▸ **PROVIDED DATA**:
⟨
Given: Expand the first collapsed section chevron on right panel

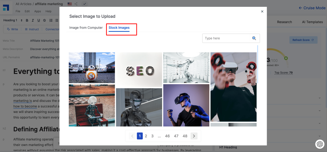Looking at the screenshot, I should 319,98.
⟩
⟨
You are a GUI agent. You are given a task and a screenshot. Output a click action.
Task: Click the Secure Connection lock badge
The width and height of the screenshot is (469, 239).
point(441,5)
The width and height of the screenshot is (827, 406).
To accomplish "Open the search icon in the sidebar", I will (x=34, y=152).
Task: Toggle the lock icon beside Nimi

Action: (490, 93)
⟩
Duplicate the lines between the line containing "The width and height of the screenshot is (827, 406)." and the line containing "Action: (490, 93)", inclusive.

The width and height of the screenshot is (827, 406).
To accomplish "Open the search icon in the sidebar", I will (x=34, y=152).
Task: Toggle the lock icon beside Nimi

Action: (490, 93)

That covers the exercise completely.